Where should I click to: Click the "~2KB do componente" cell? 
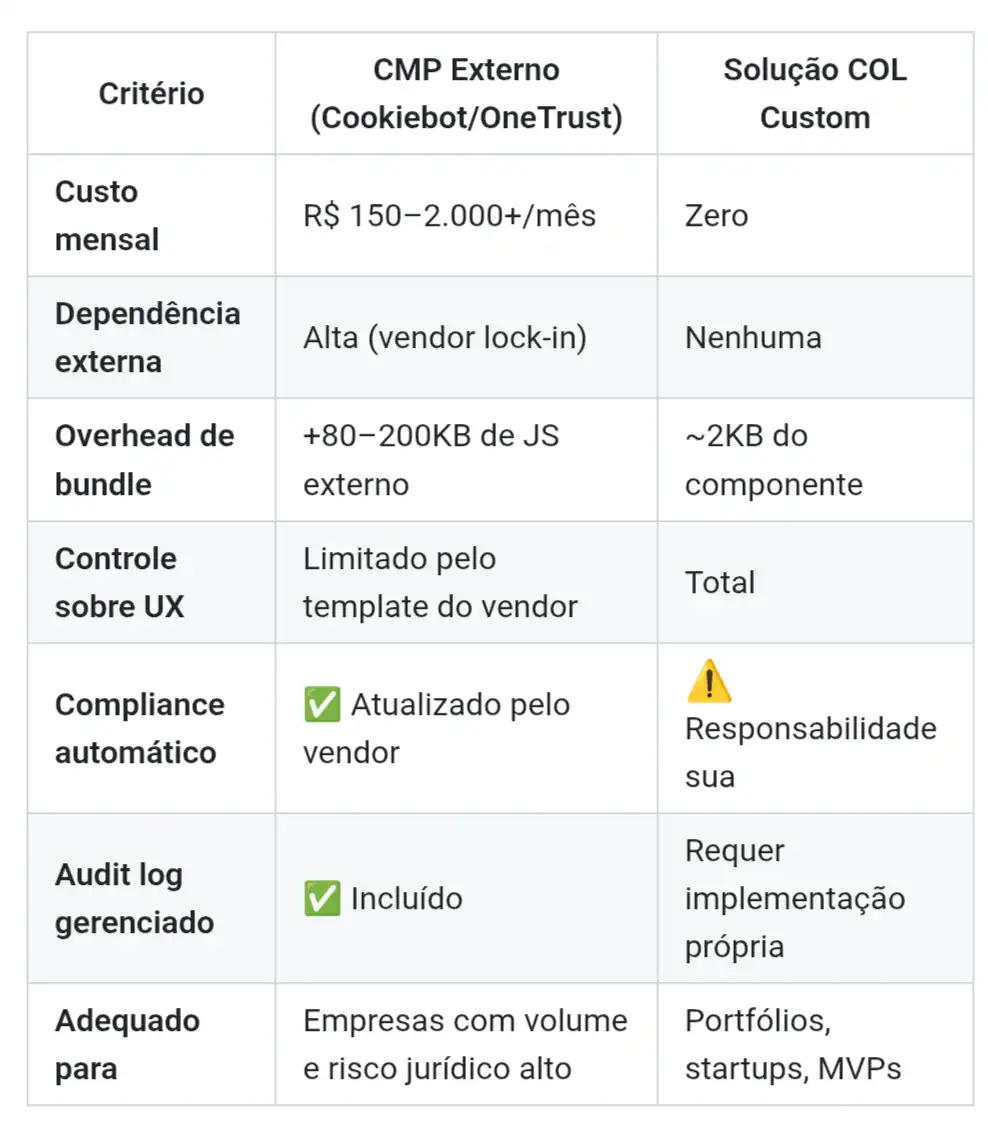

※

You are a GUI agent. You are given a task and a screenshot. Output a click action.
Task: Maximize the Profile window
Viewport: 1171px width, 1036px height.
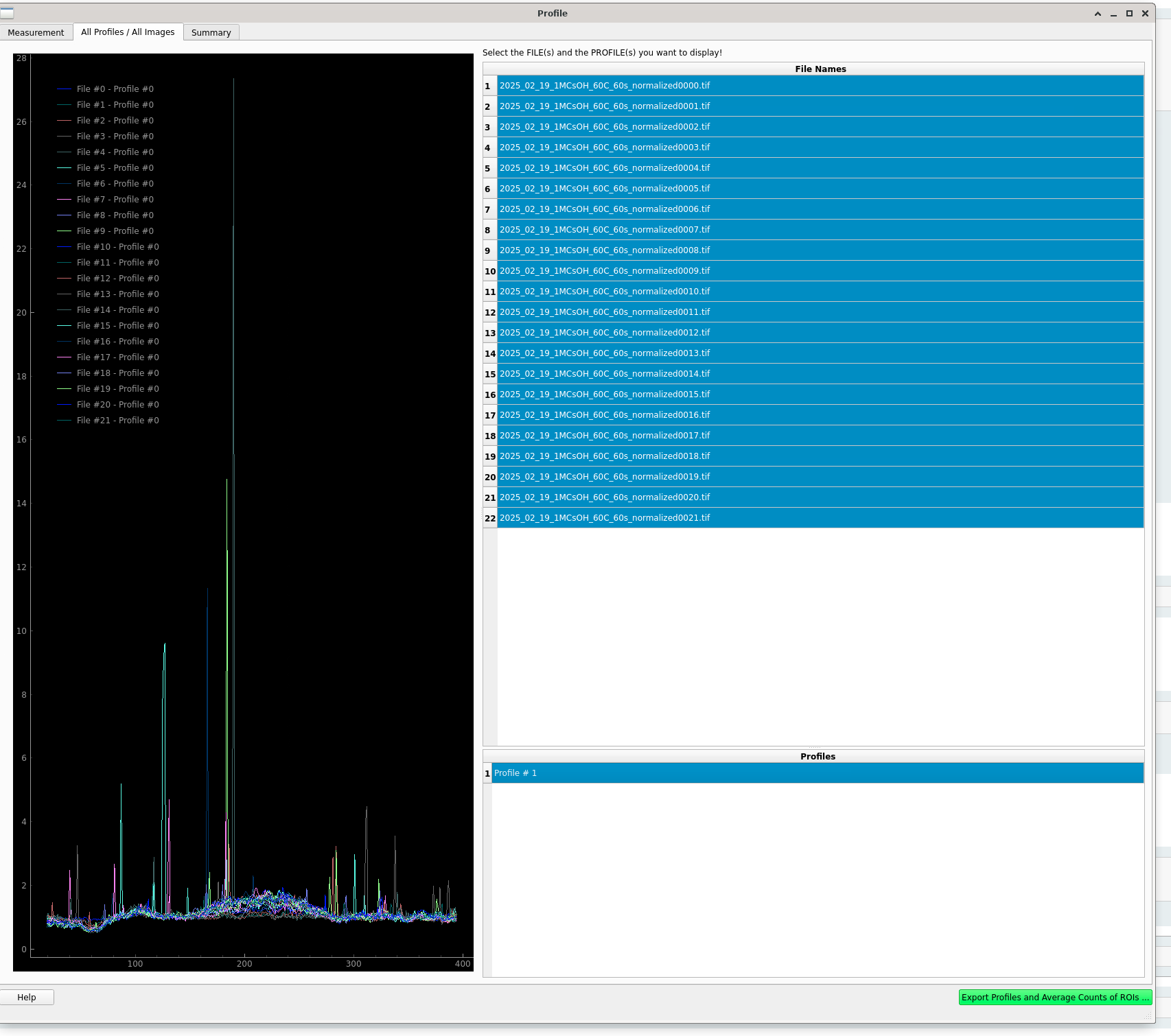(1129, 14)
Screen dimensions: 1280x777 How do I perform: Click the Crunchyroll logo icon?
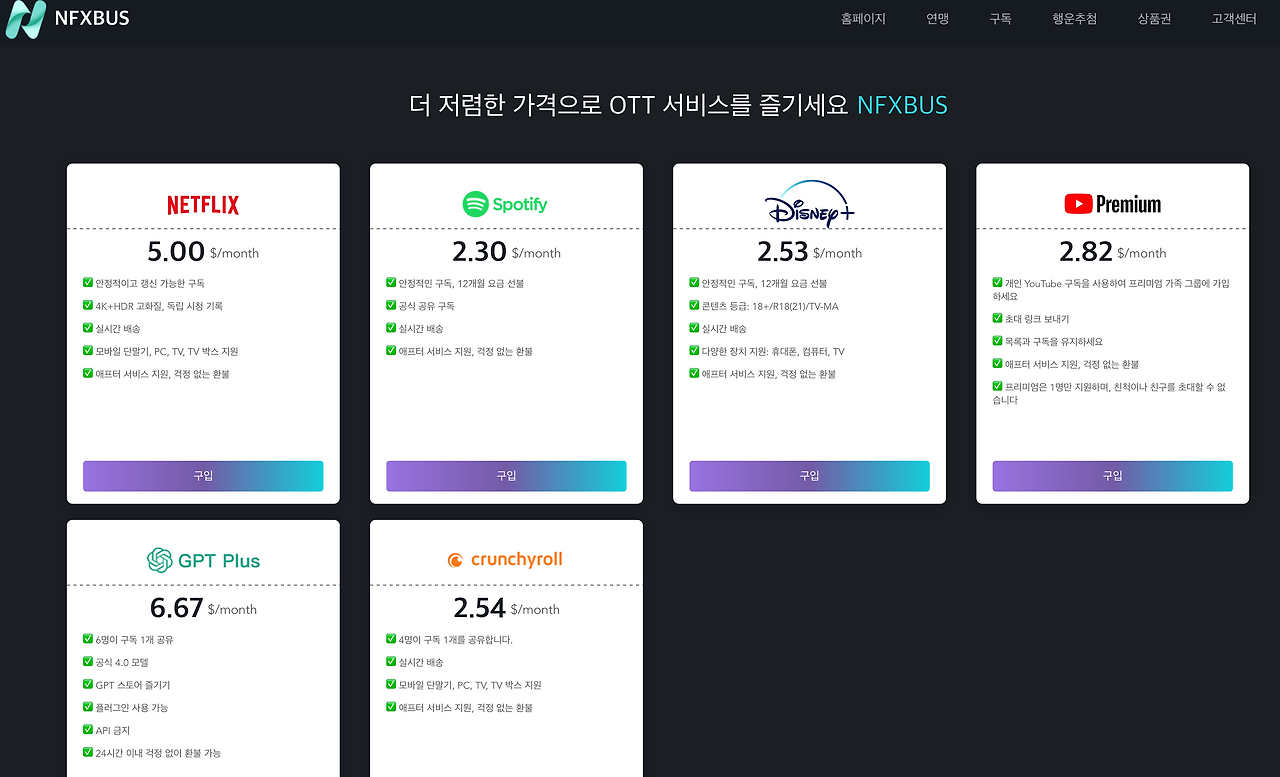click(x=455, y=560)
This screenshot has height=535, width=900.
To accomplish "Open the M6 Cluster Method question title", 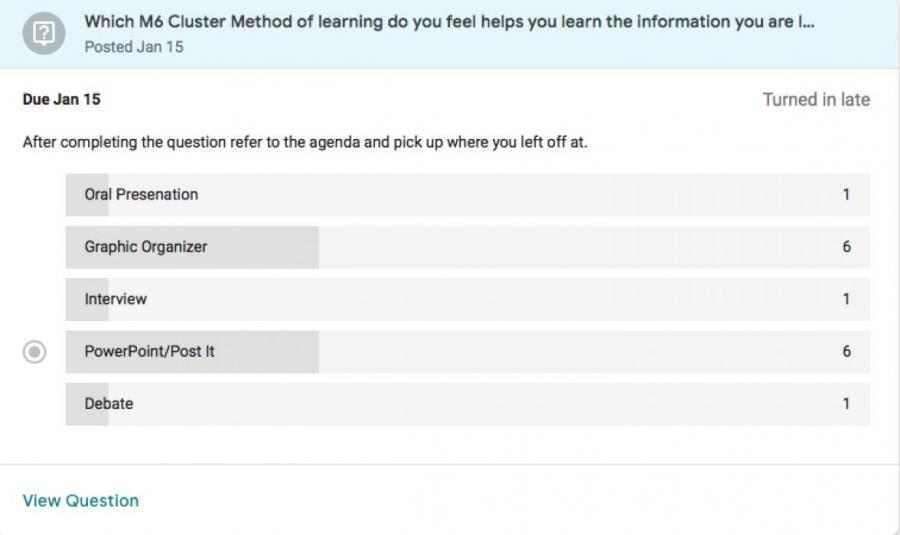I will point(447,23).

※

▶ _Task brief_
Lines holding "screenshot" in the material above are to be reported.

▶ _Exercise answer_
You are a GUI agent. You are given a task and a screenshot. Output a click action.
This screenshot has height=535, width=900.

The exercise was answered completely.